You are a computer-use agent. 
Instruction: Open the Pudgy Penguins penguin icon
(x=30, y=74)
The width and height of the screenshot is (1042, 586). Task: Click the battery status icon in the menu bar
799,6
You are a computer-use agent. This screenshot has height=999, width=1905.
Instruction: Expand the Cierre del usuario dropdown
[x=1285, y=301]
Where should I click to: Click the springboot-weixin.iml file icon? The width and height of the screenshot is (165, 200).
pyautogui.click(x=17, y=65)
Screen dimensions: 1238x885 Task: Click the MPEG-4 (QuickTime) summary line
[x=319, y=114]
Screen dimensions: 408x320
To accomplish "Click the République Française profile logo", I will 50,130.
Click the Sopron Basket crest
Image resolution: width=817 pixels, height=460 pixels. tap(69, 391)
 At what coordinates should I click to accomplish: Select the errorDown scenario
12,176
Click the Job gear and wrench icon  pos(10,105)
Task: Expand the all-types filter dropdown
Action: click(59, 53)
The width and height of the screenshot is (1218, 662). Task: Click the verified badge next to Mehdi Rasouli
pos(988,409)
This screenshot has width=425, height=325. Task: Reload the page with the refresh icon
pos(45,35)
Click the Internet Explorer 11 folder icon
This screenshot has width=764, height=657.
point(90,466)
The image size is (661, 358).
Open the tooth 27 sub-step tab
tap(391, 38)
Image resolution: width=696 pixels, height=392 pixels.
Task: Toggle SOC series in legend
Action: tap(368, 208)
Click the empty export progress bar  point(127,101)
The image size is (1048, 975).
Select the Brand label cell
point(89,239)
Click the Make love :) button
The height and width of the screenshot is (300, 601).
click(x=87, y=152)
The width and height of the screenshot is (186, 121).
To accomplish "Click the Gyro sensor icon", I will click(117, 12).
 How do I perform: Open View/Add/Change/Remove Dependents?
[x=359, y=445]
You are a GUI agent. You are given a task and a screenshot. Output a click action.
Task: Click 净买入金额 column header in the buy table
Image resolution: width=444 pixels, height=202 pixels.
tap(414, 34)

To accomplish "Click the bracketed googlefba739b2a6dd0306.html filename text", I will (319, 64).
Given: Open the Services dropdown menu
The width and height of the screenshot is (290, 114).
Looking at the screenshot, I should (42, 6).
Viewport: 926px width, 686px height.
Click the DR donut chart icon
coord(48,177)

:: PROBLEM TO WORK ON ::
Give back exactly the lines from the one that contains "Image resolution: width=444" to the end of the data above, both of those lines included.

:: ANSWER TO THE PROBLEM ::
Image resolution: width=444 pixels, height=202 pixels.
tap(414, 34)

To accomplish "Click the bracketed googlefba739b2a6dd0306.html filename text", I will (319, 64).
Given: Open the Services dropdown menu
The width and height of the screenshot is (290, 114).
Looking at the screenshot, I should (42, 6).
Viewport: 926px width, 686px height.
Click the DR donut chart icon
coord(48,177)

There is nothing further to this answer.